Families, clergy and advocates from the Iowa City Catholic Worker House and the Iowa Citizens for Community Improvement packed in to a conference room at Loebsack’s office in Iowa City Tuesday. They carried carried signs that read “Liberty And Justice For All” and “Families Belong Together And Free."
Fr. Guillermo Trevino of St. Patrick's Church opened the meeting with a bilingual prayer, leading the group in English and Spanish.
“We build barriers in our hearts and our minds. Lord Jesus help us by your grace to vanish fear from our hearts that we might embrace each of your children as our own brother and sister, to welcome migrants and refugees with joy and generosity while responding to their many needs,” Trevino prayed.
Juliza is one of the immigrants that shared her story with members of Loebsack’s staff, Dave Leshtz and Robert Sueppel. Speaking through an interpreter and holding her newborn son in her arms, she recalled how she and her husband Alejandro came to the U.S. to flee gang violence in their native El Salvador.
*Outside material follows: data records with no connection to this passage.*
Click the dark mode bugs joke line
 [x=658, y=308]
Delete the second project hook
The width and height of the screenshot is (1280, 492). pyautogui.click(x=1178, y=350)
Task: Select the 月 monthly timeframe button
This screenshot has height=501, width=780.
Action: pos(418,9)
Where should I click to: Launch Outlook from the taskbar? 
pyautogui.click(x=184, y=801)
But they were separated at the border and now he must wait in Mexico for his U.S. immigration hearing.
IPR is not using their last names because they are in the middle of immigration proceedings.
“We decided to come to the United States and at the border two hours after we arrived they separated me from my husband,” she said through an interpreter. “After that I didn’t know anything about my husband and what had happened until he was deported back to Mexico.”
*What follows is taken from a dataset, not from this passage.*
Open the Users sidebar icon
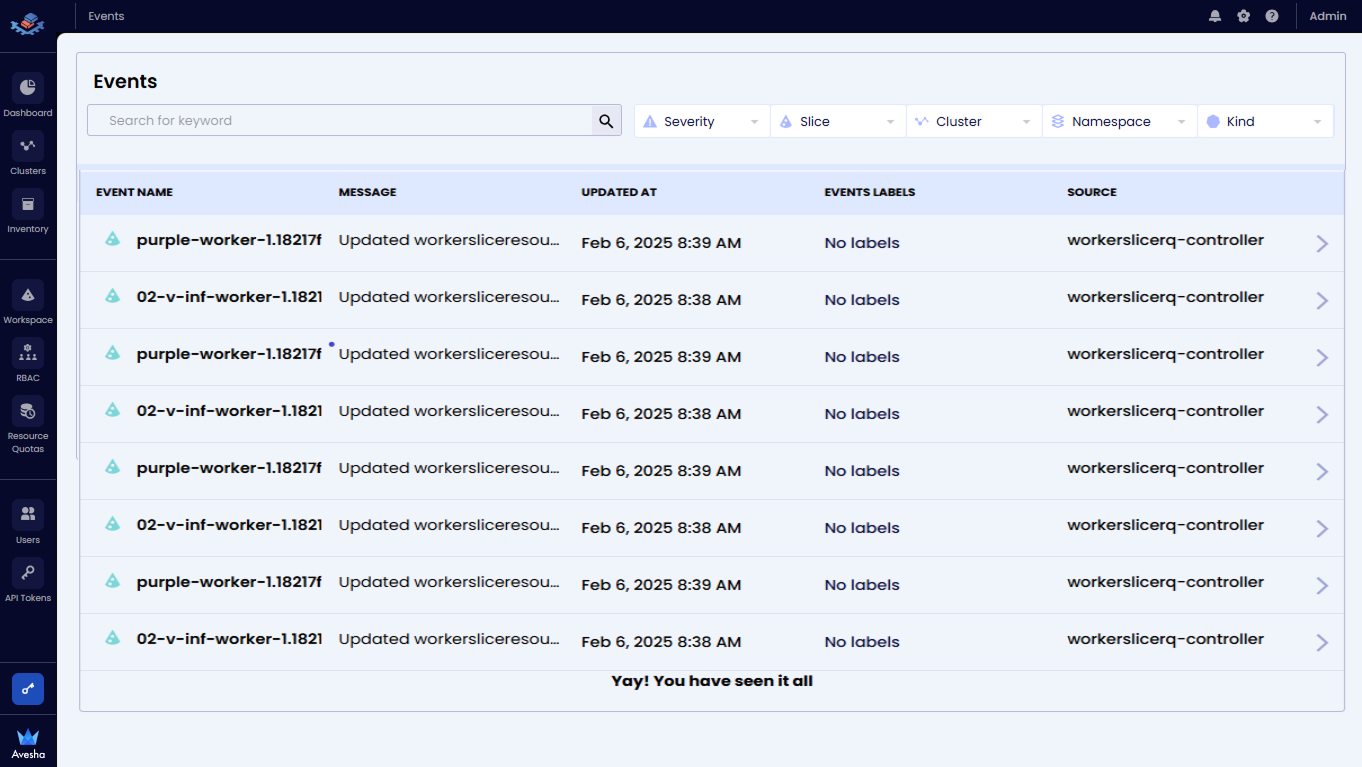 [x=28, y=515]
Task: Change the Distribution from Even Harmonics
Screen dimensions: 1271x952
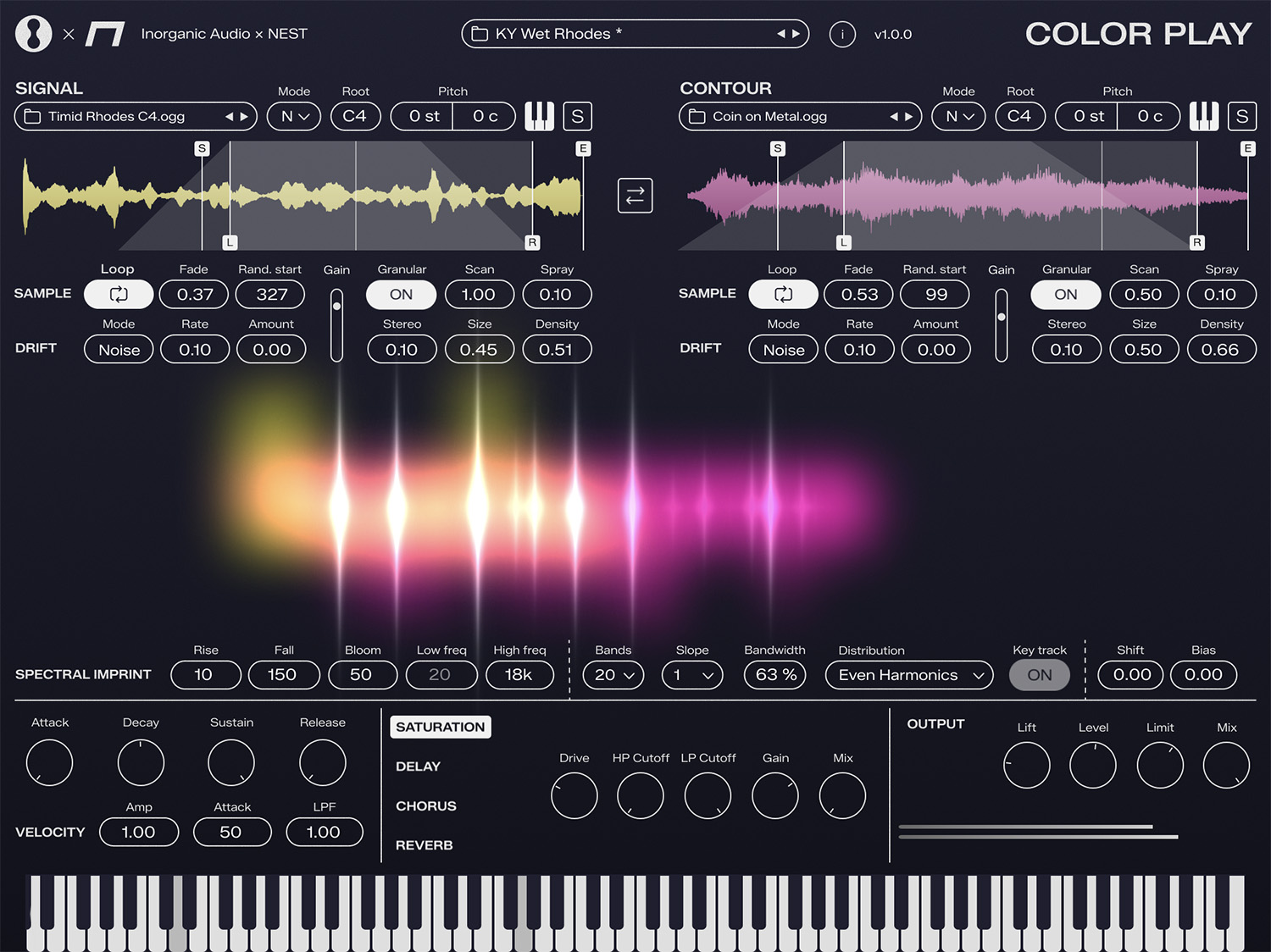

Her husband hasn’t been able to meet his newborn son, who Juliza gave birth to in the U.S. after they were separated. Though still in Mexico, Alejandro was able to listen in to her testimony Tuesday over a cell phone, and said it’s been hard to him to find work in Mexico.
“It’s been really hard for me to find work, to pay rent, to find food. I feel very lonely here. I just would like a way to get to my wife and new son,” he said through an interpreter.
Under the Trump Administration’s “Remain in Mexico” policy, immigrants, including those seeking asylum are being made to wait in Mexico until their court hearings come up. This is reportedly causing confusion and distress for those being held in Mexico, and further strain on resources in the country, as well as creating a hardship for the families that have been separated.
Juliza is requesting that Loebsack write a letter of support to the immigration judge on her husband’s case so that he could be released to be with his family while his case is resolved.
Others facing removal proceedings shared their stories as well, citing pressure from gangs, the threat of violence and extreme poverty in their home countries. José, from Honduras, says the only crime he has ever been accused of was crossing the border to the United States to try and support his family, some of whom are U.S. citizens.
“I left my home country when I was 16. They were forcing me to join gangs and send drugs, and that’s not me,” he said through an interpreter. “The corruption that’s going on in Honduras, the politics, the gangs, it’s forcing us to leave our country.”
He and Jakelin, also of Honduras, requested that Loebsack intercede for them as well.
Loebsack’s staffers say they’ll match the families to a case worker and look in to their situations, but say they can’t guarantee any outcomes. Staffers also said they are looking in to the possibility of an in-person meeting between the group and Loebsack, but said they couldn’t guarantee a specific meeting time in the moment.